**Requirement:**
Rewrite the lines below as a JSON list of strings, one string per line, leaving out any blank lines.

**Material for this exercise:**
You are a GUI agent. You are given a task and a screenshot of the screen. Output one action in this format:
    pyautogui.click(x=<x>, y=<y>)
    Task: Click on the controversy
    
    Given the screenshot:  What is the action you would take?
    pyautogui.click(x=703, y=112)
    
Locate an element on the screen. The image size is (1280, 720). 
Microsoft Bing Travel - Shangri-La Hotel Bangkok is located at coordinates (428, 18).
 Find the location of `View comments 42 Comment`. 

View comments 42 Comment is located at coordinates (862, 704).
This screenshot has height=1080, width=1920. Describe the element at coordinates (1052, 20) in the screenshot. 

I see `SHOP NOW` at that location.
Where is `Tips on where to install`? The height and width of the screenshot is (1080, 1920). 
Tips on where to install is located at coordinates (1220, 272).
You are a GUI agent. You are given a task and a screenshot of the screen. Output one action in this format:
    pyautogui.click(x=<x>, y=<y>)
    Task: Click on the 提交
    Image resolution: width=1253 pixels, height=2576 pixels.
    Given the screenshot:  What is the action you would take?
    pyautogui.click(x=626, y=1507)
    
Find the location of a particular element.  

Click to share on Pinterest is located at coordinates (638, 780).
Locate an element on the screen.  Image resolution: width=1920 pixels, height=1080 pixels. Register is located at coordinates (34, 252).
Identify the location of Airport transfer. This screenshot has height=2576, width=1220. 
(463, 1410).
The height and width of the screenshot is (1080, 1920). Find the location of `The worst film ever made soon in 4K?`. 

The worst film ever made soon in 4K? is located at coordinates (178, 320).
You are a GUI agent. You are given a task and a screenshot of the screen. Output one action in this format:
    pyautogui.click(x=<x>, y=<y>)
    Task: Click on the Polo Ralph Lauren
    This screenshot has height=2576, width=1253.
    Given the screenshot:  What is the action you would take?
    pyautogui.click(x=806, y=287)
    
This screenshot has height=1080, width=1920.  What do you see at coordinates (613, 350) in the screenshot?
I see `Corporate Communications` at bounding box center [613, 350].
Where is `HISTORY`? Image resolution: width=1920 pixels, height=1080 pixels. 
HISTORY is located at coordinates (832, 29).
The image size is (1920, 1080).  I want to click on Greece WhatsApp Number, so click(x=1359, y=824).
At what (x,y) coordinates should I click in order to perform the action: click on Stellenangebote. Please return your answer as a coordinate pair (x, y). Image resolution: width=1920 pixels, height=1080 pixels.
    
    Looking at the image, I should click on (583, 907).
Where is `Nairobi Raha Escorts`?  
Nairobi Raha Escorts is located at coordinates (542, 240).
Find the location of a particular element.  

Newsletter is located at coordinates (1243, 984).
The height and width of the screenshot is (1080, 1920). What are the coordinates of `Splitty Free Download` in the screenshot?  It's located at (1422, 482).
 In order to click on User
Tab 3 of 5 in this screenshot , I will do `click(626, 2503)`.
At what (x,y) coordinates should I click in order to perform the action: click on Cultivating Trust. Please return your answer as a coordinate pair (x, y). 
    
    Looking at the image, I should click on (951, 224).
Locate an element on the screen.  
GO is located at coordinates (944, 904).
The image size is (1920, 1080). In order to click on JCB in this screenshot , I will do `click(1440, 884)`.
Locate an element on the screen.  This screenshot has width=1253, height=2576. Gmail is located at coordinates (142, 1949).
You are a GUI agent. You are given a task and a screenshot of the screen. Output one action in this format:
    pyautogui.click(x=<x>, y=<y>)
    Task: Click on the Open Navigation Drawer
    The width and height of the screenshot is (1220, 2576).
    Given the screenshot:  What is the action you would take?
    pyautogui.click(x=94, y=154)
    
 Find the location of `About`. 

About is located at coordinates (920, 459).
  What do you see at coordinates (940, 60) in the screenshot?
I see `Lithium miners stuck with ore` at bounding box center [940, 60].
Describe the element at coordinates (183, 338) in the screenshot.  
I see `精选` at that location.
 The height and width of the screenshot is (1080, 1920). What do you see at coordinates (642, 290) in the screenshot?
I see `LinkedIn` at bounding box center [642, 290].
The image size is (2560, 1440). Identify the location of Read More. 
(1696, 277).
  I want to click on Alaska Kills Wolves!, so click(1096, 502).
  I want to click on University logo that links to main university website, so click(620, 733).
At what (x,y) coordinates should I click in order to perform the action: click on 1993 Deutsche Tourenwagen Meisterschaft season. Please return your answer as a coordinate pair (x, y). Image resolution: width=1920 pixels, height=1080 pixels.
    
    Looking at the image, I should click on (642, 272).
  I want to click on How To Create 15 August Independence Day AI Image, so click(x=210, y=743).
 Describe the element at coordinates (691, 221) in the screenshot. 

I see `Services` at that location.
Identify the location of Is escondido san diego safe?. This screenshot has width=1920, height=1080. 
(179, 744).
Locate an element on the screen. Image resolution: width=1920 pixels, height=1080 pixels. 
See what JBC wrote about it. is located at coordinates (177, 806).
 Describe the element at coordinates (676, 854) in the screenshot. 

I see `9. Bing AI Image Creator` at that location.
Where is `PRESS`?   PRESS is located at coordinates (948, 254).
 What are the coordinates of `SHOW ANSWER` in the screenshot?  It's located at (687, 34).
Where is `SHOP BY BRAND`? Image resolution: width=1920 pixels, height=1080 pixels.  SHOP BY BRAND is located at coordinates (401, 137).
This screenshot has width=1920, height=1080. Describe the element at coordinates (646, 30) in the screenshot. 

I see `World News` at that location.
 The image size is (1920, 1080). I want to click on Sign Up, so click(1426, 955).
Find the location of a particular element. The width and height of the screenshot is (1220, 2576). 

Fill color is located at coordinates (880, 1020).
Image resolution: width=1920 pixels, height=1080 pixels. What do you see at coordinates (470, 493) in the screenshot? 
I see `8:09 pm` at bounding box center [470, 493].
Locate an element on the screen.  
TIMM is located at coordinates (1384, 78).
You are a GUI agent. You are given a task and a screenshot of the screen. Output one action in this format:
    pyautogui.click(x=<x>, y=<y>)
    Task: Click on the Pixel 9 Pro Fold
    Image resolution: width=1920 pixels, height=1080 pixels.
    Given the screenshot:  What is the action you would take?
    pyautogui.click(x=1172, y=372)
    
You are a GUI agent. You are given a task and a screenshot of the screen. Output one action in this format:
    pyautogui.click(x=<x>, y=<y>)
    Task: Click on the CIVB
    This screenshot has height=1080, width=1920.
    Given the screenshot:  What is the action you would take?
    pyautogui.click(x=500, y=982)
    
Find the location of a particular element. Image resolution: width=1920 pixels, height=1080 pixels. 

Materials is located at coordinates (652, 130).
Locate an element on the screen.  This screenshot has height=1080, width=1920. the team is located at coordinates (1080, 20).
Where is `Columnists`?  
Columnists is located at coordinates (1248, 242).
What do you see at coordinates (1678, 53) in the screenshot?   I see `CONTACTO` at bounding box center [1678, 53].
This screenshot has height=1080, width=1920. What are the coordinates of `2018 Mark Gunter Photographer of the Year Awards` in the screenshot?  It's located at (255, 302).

**Result of the exercise:**
[
  "You are a GUI agent. You are given a task and a screenshot of the screen. Output one action in this format:",
  "    pyautogui.click(x=<x>, y=<y>)",
  "    Task: Click on the controversy",
  "    Given the screenshot:  What is the action you would take?",
  "    pyautogui.click(x=703, y=112)",
  "Locate an element on the screen. The image size is (1280, 720). ",
  "Microsoft Bing Travel - Shangri-La Hotel Bangkok is located at coordinates (428, 18).",
  " Find the location of `View comments 42 Comment`. ",
  "View comments 42 Comment is located at coordinates (862, 704).",
  "This screenshot has height=1080, width=1920. Describe the element at coordinates (1052, 20) in the screenshot. ",
  "I see `SHOP NOW` at that location.",
  "Where is `Tips on where to install`? The height and width of the screenshot is (1080, 1920). ",
  "Tips on where to install is located at coordinates (1220, 272).",
  "You are a GUI agent. You are given a task and a screenshot of the screen. Output one action in this format:",
  "    pyautogui.click(x=<x>, y=<y>)",
  "    Task: Click on the 提交",
  "    Image resolution: width=1253 pixels, height=2576 pixels.",
  "    Given the screenshot:  What is the action you would take?",
  "    pyautogui.click(x=626, y=1507)",
  "Find the location of a particular element.  ",
  "Click to share on Pinterest is located at coordinates (638, 780).",
  "Locate an element on the screen.  Image resolution: width=1920 pixels, height=1080 pixels. Register is located at coordinates (34, 252).",
  "Identify the location of Airport transfer. This screenshot has height=2576, width=1220. ",
  "(463, 1410).",
  "The height and width of the screenshot is (1080, 1920). Find the location of `The worst film ever made soon in 4K?`. ",
  "The worst film ever made soon in 4K? is located at coordinates (178, 320).",
  "You are a GUI agent. You are given a task and a screenshot of the screen. Output one action in this format:",
  "    pyautogui.click(x=<x>, y=<y>)",
  "    Task: Click on the Polo Ralph Lauren",
  "    This screenshot has height=2576, width=1253.",
  "    Given the screenshot:  What is the action you would take?",
  "    pyautogui.click(x=806, y=287)",
  "This screenshot has height=1080, width=1920.  What do you see at coordinates (613, 350) in the screenshot?",
  "I see `Corporate Communications` at bounding box center [613, 350].",
  "Where is `HISTORY`? Image resolution: width=1920 pixels, height=1080 pixels. ",
  "HISTORY is located at coordinates (832, 29).",
  "The image size is (1920, 1080).  I want to click on Greece WhatsApp Number, so click(x=1359, y=824).",
  "At what (x,y) coordinates should I click in order to perform the action: click on Stellenangebote. Please return your answer as a coordinate pair (x, y). Image resolution: width=1920 pixels, height=1080 pixels.",
  "    Looking at the image, I should click on (583, 907).",
  "Where is `Nairobi Raha Escorts`?  ",
  "Nairobi Raha Escorts is located at coordinates (542, 240).",
  "Find the location of a particular element.  ",
  "Newsletter is located at coordinates (1243, 984).",
  "The height and width of the screenshot is (1080, 1920). What are the coordinates of `Splitty Free Download` in the screenshot?  It's located at (1422, 482).",
  " In order to click on User",
  "Tab 3 of 5 in this screenshot , I will do `click(626, 2503)`.",
  "At what (x,y) coordinates should I click in order to perform the action: click on Cultivating Trust. Please return your answer as a coordinate pair (x, y). ",
  "    Looking at the image, I should click on (951, 224).",
  "Locate an element on the screen.  ",
  "GO is located at coordinates (944, 904).",
  "The image size is (1920, 1080). In order to click on JCB in this screenshot , I will do `click(1440, 884)`.",
  "Locate an element on the screen.  This screenshot has width=1253, height=2576. Gmail is located at coordinates (142, 1949).",
  "You are a GUI agent. You are given a task and a screenshot of the screen. Output one action in this format:",
  "    pyautogui.click(x=<x>, y=<y>)",
  "    Task: Click on the Open Navigation Drawer",
  "    The width and height of the screenshot is (1220, 2576).",
  "    Given the screenshot:  What is the action you would take?",
  "    pyautogui.click(x=94, y=154)",
  " Find the location of `About`. ",
  "About is located at coordinates (920, 459).",
  "  What do you see at coordinates (940, 60) in the screenshot?",
  "I see `Lithium miners stuck with ore` at bounding box center [940, 60].",
  "Describe the element at coordinates (183, 338) in the screenshot.  ",
  "I see `精选` at that location.",
  " The height and width of the screenshot is (1080, 1920). What do you see at coordinates (642, 290) in the screenshot?",
  "I see `LinkedIn` at bounding box center [642, 290].",
  "The image size is (2560, 1440). Identify the location of Read More. ",
  "(1696, 277).",
  "  I want to click on Alaska Kills Wolves!, so click(1096, 502).",
  "  I want to click on University logo that links to main university website, so click(620, 733).",
  "At what (x,y) coordinates should I click in order to perform the action: click on 1993 Deutsche Tourenwagen Meisterschaft season. Please return your answer as a coordinate pair (x, y). Image resolution: width=1920 pixels, height=1080 pixels.",
  "    Looking at the image, I should click on (642, 272).",
  "  I want to click on How To Create 15 August Independence Day AI Image, so click(x=210, y=743).",
  " Describe the element at coordinates (691, 221) in the screenshot. ",
  "I see `Services` at that location.",
  "Identify the location of Is escondido san diego safe?. This screenshot has width=1920, height=1080. ",
  "(179, 744).",
  "Locate an element on the screen. Image resolution: width=1920 pixels, height=1080 pixels. ",
  "See what JBC wrote about it. is located at coordinates (177, 806).",
  " Describe the element at coordinates (676, 854) in the screenshot. ",
  "I see `9. Bing AI Image Creator` at that location.",
  "Where is `PRESS`?   PRESS is located at coordinates (948, 254).",
  " What are the coordinates of `SHOW ANSWER` in the screenshot?  It's located at (687, 34).",
  "Where is `SHOP BY BRAND`? Image resolution: width=1920 pixels, height=1080 pixels.  SHOP BY BRAND is located at coordinates (401, 137).",
  "This screenshot has width=1920, height=1080. Describe the element at coordinates (646, 30) in the screenshot. ",
  "I see `World News` at that location.",
  " The image size is (1920, 1080). I want to click on Sign Up, so click(1426, 955).",
  "Find the location of a particular element. The width and height of the screenshot is (1220, 2576). ",
  "Fill color is located at coordinates (880, 1020).",
  "Image resolution: width=1920 pixels, height=1080 pixels. What do you see at coordinates (470, 493) in the screenshot? ",
  "I see `8:09 pm` at bounding box center [470, 493].",
  "Locate an element on the screen.  ",
  "TIMM is located at coordinates (1384, 78).",
  "You are a GUI agent. You are given a task and a screenshot of the screen. Output one action in this format:",
  "    pyautogui.click(x=<x>, y=<y>)",
  "    Task: Click on the Pixel 9 Pro Fold",
  "    Image resolution: width=1920 pixels, height=1080 pixels.",
  "    Given the screenshot:  What is the action you would take?",
  "    pyautogui.click(x=1172, y=372)",
  "You are a GUI agent. You are given a task and a screenshot of the screen. Output one action in this format:",
  "    pyautogui.click(x=<x>, y=<y>)",
  "    Task: Click on the CIVB",
  "    This screenshot has height=1080, width=1920.",
  "    Given the screenshot:  What is the action you would take?",
  "    pyautogui.click(x=500, y=982)",
  "Find the location of a particular element. Image resolution: width=1920 pixels, height=1080 pixels. ",
  "Materials is located at coordinates (652, 130).",
  "Locate an element on the screen.  This screenshot has height=1080, width=1920. the team is located at coordinates (1080, 20).",
  "Where is `Columnists`?  ",
  "Columnists is located at coordinates (1248, 242).",
  "What do you see at coordinates (1678, 53) in the screenshot?   I see `CONTACTO` at bounding box center [1678, 53].",
  "This screenshot has height=1080, width=1920. What are the coordinates of `2018 Mark Gunter Photographer of the Year Awards` in the screenshot?  It's located at (255, 302)."
]